> _WHAT THE EXERCISE ASKS_
Gather all lines in the entries below that include the word "computer".

Stored records
'''

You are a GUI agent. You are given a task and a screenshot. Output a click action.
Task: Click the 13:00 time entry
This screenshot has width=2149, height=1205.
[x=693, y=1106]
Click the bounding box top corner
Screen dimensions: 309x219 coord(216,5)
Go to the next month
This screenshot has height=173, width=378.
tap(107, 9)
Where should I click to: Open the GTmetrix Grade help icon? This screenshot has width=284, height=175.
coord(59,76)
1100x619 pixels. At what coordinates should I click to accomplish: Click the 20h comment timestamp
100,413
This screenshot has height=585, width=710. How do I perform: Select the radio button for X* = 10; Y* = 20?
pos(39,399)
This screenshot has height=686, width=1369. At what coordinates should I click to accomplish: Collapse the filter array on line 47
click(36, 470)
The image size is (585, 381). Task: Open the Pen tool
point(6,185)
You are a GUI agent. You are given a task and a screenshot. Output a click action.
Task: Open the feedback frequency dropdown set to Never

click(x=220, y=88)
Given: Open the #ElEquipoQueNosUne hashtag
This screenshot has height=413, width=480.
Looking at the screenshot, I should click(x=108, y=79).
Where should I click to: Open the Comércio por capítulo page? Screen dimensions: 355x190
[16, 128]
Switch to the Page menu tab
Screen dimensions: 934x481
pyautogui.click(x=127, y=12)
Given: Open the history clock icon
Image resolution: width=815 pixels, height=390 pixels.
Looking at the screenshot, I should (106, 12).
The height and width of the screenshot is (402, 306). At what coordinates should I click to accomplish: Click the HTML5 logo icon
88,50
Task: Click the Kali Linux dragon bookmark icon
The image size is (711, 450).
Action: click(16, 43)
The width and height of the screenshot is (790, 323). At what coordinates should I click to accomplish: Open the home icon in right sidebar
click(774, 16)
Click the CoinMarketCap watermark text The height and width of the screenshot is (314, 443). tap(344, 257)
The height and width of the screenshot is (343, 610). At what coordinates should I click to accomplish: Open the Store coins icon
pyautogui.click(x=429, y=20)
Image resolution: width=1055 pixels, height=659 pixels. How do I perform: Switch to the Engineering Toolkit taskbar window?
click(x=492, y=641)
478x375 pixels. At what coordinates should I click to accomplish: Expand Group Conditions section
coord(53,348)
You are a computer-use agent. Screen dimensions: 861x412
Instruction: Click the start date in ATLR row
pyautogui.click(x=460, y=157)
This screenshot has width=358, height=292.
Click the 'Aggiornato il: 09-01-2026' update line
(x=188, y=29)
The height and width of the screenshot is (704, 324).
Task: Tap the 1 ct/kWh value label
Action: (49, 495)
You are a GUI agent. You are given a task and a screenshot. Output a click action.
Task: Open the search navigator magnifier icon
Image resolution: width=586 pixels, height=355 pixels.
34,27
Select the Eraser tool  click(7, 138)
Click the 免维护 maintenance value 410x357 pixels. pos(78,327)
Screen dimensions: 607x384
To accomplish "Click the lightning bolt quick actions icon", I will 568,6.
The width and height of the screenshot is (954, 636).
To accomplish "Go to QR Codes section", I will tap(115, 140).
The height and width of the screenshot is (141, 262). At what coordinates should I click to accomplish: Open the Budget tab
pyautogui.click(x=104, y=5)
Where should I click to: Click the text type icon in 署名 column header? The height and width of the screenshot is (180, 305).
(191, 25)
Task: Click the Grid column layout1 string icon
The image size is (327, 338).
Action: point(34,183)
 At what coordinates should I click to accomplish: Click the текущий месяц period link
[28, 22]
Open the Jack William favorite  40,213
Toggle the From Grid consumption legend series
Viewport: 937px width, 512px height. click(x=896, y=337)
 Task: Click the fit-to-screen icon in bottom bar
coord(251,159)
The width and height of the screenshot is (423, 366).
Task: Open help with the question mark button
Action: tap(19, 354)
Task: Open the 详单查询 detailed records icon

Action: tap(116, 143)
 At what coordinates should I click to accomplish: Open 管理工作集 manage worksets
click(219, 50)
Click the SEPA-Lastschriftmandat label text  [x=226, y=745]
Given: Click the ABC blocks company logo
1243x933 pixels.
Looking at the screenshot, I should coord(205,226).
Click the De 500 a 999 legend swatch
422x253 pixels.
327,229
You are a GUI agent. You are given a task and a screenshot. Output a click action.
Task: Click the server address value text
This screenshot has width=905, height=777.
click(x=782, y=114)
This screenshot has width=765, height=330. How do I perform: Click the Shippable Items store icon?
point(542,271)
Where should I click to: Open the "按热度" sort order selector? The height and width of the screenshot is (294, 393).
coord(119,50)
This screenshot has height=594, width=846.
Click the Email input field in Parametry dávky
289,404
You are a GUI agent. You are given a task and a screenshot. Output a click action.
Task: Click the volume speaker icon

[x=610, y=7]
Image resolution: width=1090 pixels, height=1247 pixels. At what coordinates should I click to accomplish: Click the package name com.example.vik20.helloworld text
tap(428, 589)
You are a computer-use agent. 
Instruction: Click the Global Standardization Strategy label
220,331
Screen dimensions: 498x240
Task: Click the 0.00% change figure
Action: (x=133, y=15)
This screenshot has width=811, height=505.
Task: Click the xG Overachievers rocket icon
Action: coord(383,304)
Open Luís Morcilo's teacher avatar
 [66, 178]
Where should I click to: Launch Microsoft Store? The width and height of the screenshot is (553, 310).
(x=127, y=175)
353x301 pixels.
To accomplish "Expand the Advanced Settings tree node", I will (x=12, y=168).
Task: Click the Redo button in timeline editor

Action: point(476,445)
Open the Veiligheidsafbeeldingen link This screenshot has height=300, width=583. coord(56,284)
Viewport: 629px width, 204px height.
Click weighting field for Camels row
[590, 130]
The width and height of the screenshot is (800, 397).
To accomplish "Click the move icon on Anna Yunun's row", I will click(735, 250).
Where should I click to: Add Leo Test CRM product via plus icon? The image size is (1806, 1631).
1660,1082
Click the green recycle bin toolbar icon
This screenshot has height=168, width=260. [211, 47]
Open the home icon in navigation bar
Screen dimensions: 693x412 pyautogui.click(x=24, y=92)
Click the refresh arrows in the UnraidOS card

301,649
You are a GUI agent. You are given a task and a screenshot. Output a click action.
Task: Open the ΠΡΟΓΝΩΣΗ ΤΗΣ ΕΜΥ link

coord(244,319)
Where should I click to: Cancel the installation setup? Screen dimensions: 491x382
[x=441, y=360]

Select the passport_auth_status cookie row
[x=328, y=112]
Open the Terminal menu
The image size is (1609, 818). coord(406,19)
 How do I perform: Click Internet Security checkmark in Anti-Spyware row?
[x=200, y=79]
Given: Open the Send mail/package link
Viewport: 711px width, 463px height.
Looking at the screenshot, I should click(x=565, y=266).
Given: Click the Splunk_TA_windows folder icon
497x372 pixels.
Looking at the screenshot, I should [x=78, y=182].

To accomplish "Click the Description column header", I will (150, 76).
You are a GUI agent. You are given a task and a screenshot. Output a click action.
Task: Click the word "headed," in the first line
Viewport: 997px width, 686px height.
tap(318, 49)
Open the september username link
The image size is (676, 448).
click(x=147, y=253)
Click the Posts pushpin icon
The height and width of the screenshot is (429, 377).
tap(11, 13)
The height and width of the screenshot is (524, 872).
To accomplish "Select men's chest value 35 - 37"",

'''

> _SOLUTION BELOW_
You are a computer-use agent. Screen dimensions: 861x412
You are a computer-use agent. 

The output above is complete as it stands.